Aim of the exercise ▸ Pick out the lines below that include the string "Straight".

Source data ▸
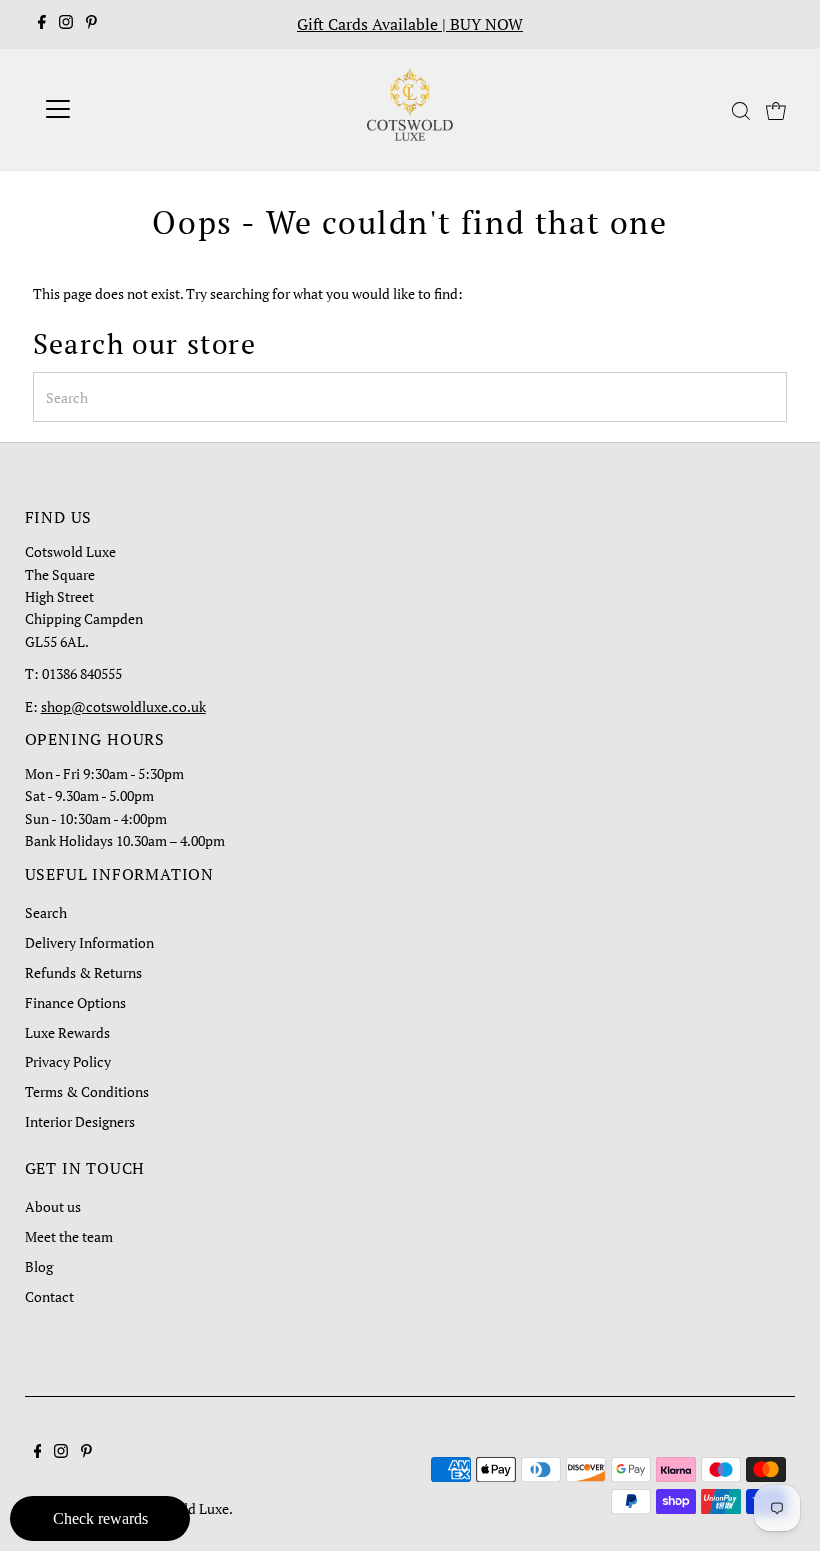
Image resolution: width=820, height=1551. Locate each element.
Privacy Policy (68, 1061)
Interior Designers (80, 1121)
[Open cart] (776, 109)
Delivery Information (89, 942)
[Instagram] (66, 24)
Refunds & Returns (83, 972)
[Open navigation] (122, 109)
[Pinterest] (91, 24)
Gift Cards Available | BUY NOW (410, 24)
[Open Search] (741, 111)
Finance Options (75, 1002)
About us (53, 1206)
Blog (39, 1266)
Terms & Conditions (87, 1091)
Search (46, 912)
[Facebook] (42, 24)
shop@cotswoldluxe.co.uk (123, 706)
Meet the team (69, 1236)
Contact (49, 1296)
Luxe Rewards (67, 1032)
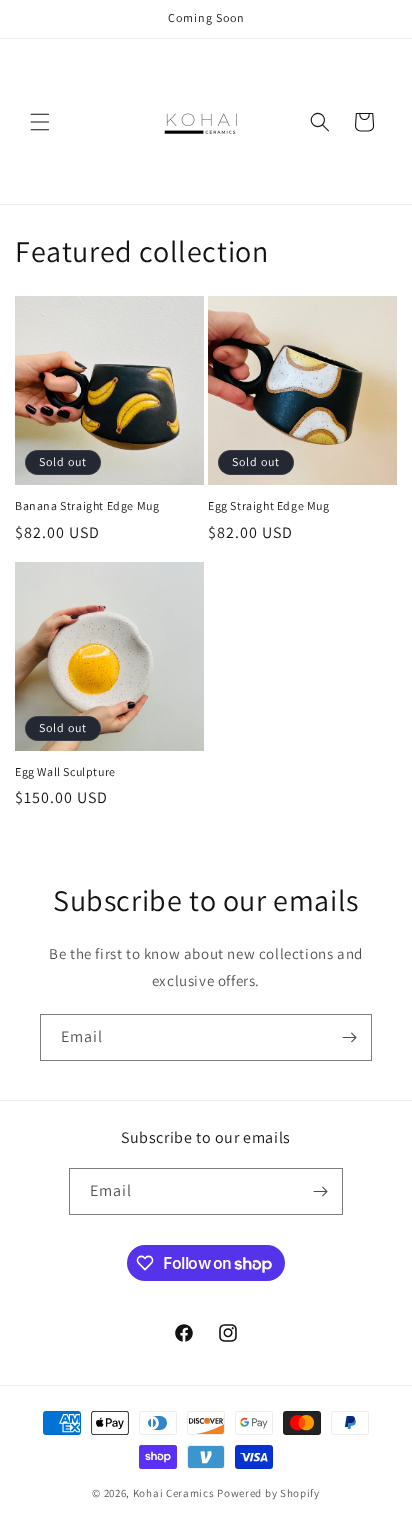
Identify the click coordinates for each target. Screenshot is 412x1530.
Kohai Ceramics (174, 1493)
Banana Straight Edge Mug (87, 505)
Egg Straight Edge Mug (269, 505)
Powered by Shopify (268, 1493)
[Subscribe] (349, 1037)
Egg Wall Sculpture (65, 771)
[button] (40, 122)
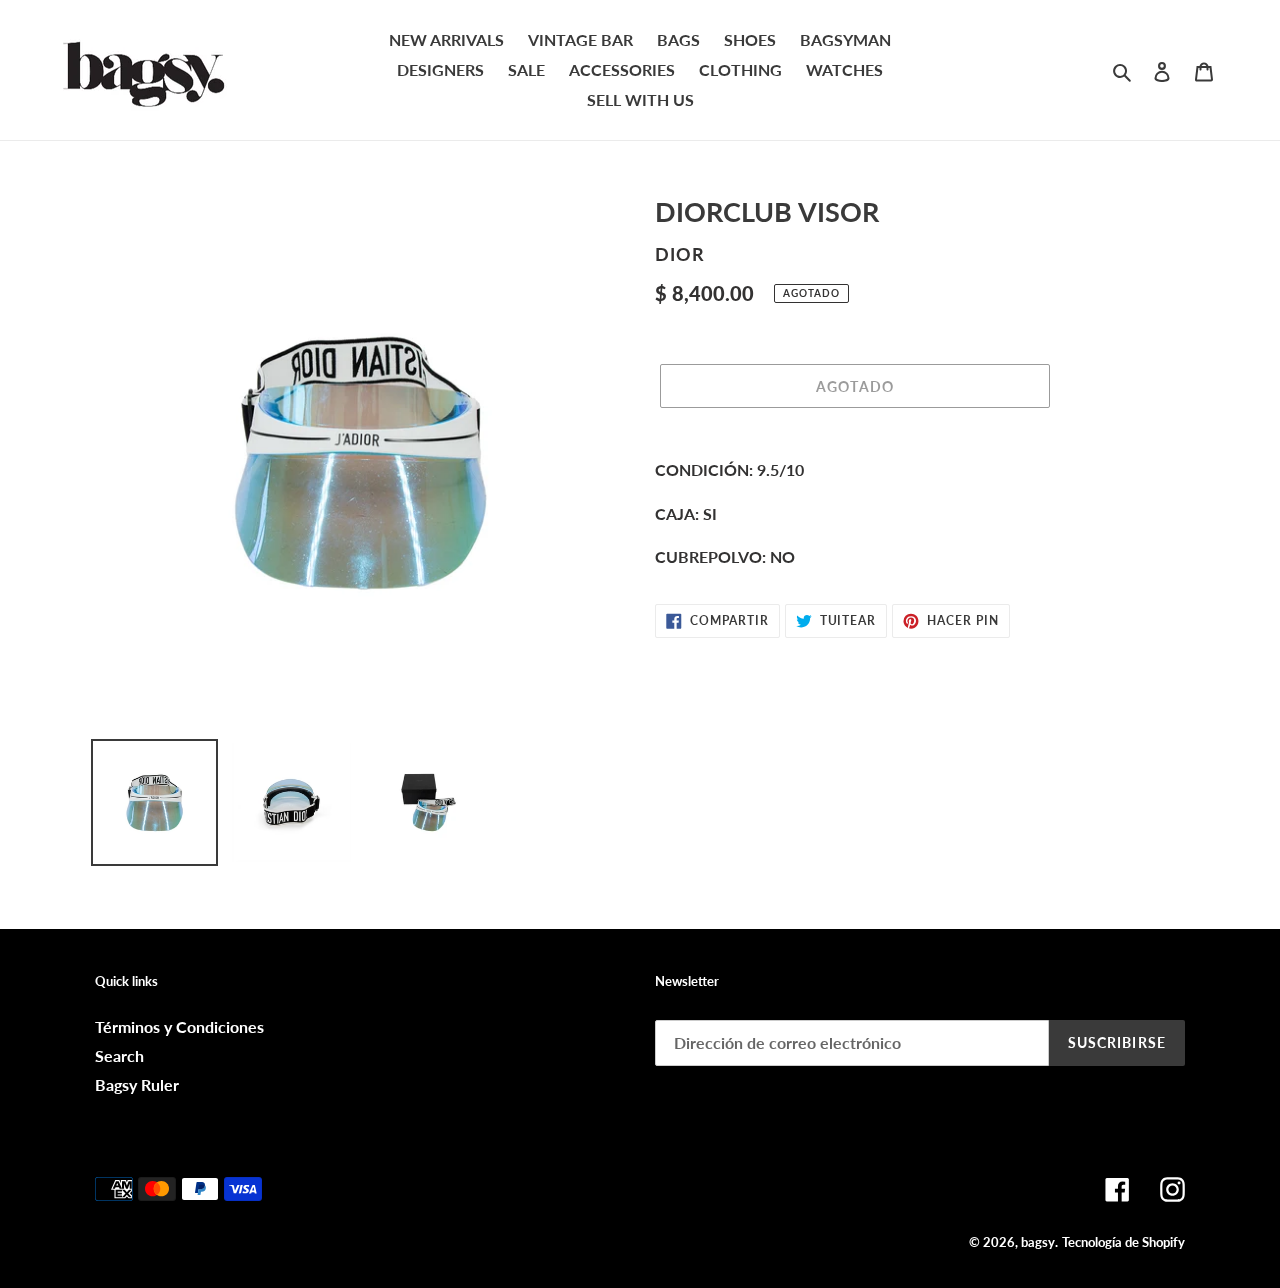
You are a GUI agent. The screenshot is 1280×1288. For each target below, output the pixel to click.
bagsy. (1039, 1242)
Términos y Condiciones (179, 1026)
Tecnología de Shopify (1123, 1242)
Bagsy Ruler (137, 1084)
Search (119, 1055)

Result below ▸
Banana Straight Edge Mug (87, 505)
Egg Straight Edge Mug (269, 505)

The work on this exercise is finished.